Meanwhile, I’m thinking “that totally could’ve been me”.  “Uh, yeah, what about people with disabilities?” I asked him.

“Whaddya mean?” he said.

“I mean what if someone with a wheelchair or a brace or a walker wanted to get in…or out of the building tonight?  What are they supposed to do?”  He shrugged and gestured to the doors and the stairs that lay just beyond them.  “You’re kidding me, no plan?”

“Nope.  I guess carry them?” he said laughing.

I was pissed off.  I was personally pissed off because there are days when I HAVE to use the accessible entrance to get in and out of my building.  If was just a matter of them locking the door but with security there, and it was one of those days, I could ask to have it unlocked.  But they turned off the elevator.  No way to get down there even.
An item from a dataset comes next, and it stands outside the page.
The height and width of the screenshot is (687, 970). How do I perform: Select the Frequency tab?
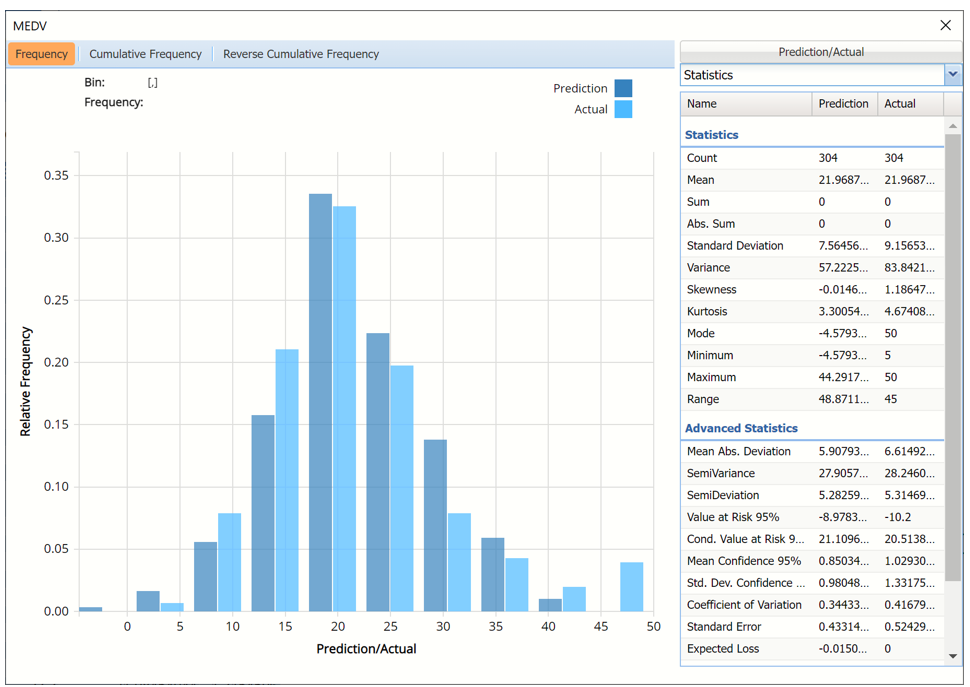[42, 54]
As I was in the car and going past the front entrance of the building, I saw that there was a cop standing in front of the accessible door, arms folded across his chest, looking imposing.  I suppose he was the one who was turning people away who were approaching the entrance from the street.  Man, it’s a good thing I didn’t know he was out there.  I have such authority issues, and I was so pissed.  I’d have been over to him in a flash, asking him to explain what the hell someone in a wheelchair was supposed to do.  Cops LOVE that kind of attitude, women “screaming” in their faces and what not.  Like I said, good thing I didn’t know he was there until I was safely separated from him by the car door, mechanical motion, and the busy street traffic.
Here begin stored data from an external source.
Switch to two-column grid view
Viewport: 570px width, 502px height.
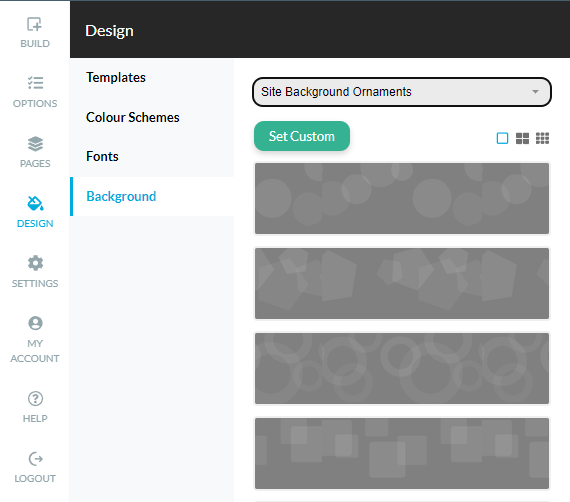(522, 138)
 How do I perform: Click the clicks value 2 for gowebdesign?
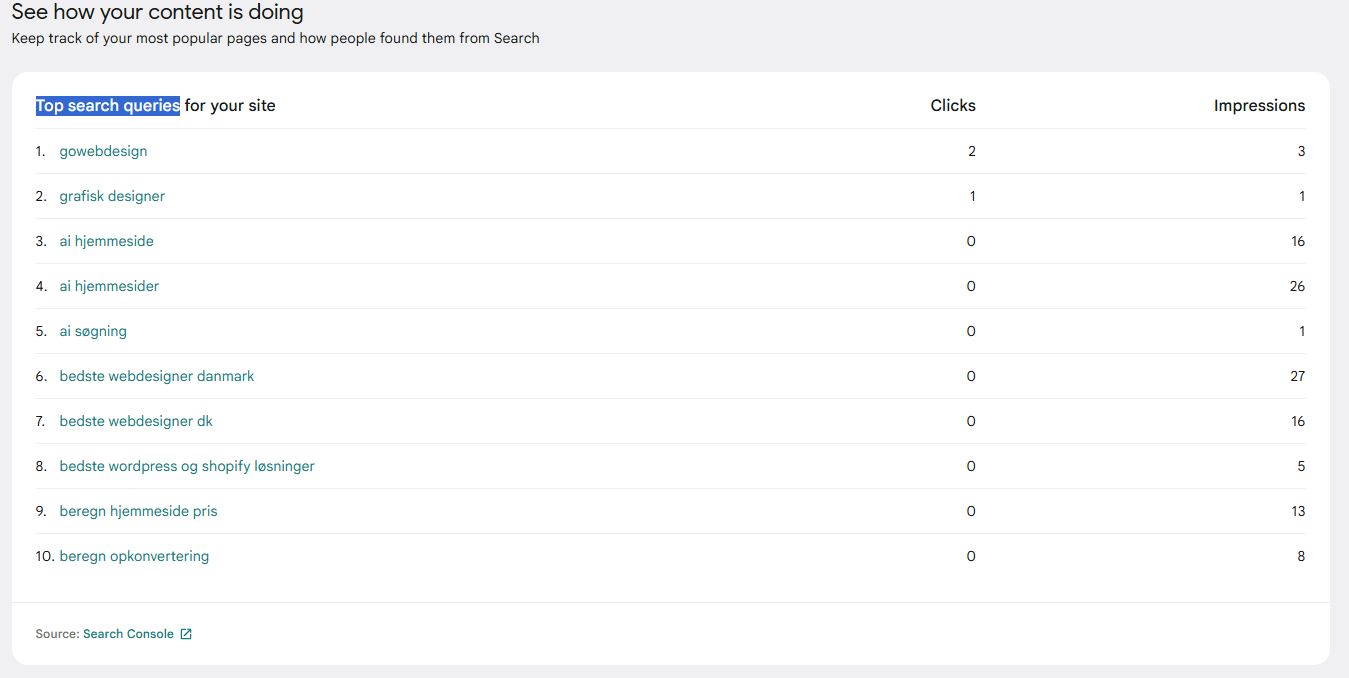click(972, 151)
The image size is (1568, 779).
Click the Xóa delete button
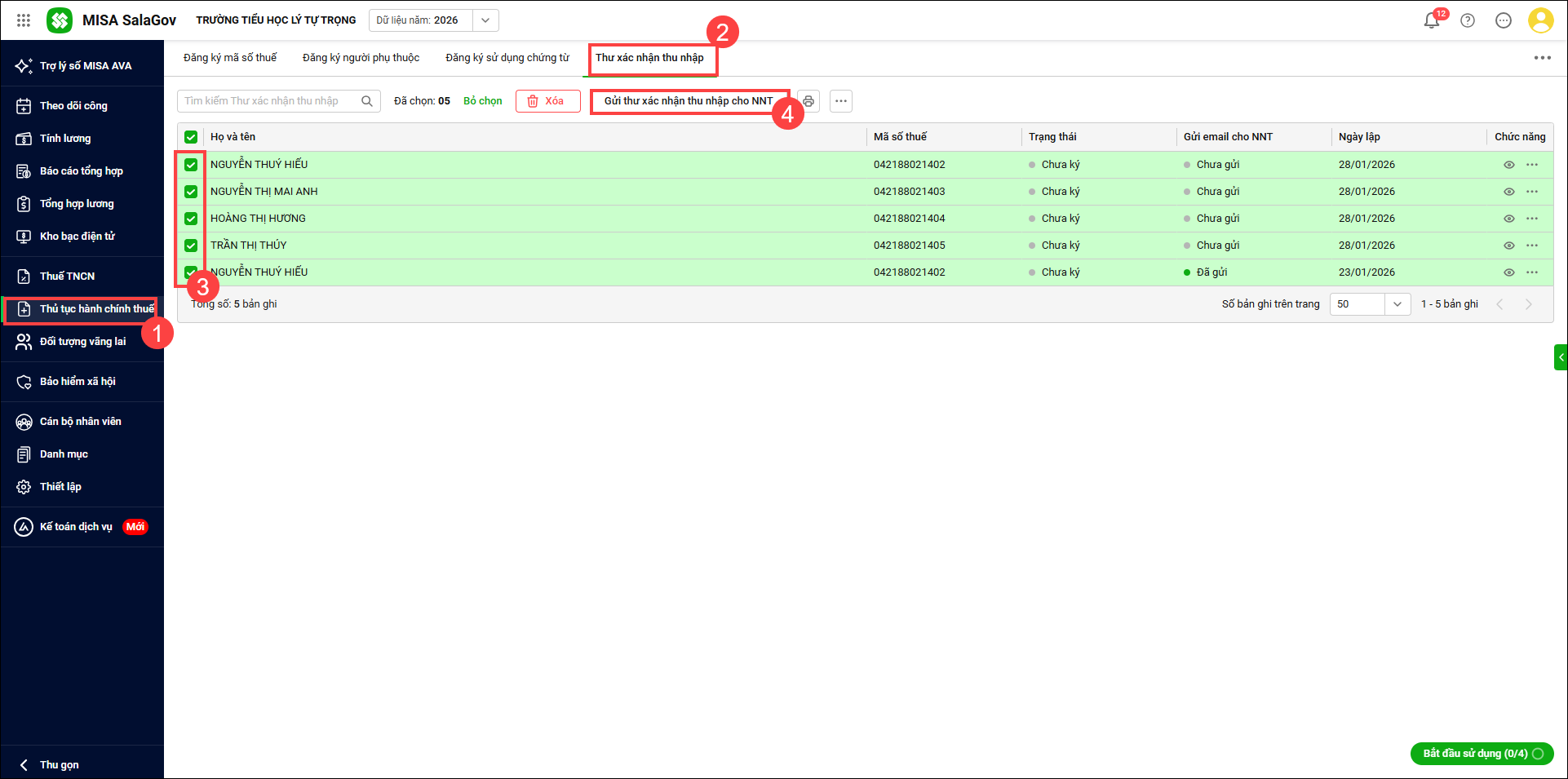click(547, 101)
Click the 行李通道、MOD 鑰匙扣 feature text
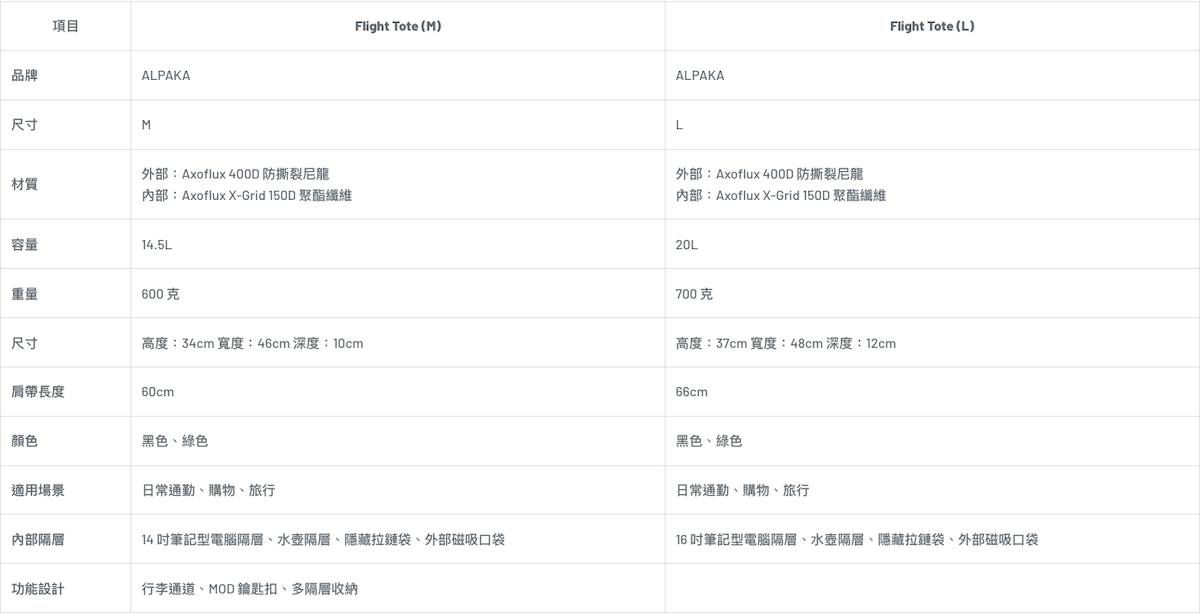1200x614 pixels. [x=249, y=589]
I was pissed off on principle too.  I have seen people in wheelchairs and scooters in my building.  I know that they would have been left stranded, either on the sidewalk trying to get in or (possibly worse, I think) on the second floor without a way out.  I had troubling dreams last night about needing to use a guide dog and no one believing that I needed the dog.  I woke up a few hours after falling asleep, remembered the end of the day and the door thing, and was pissed off all over again.

So, not employee appreciation, recognition.  But apparently not even recognition for the disabled employees.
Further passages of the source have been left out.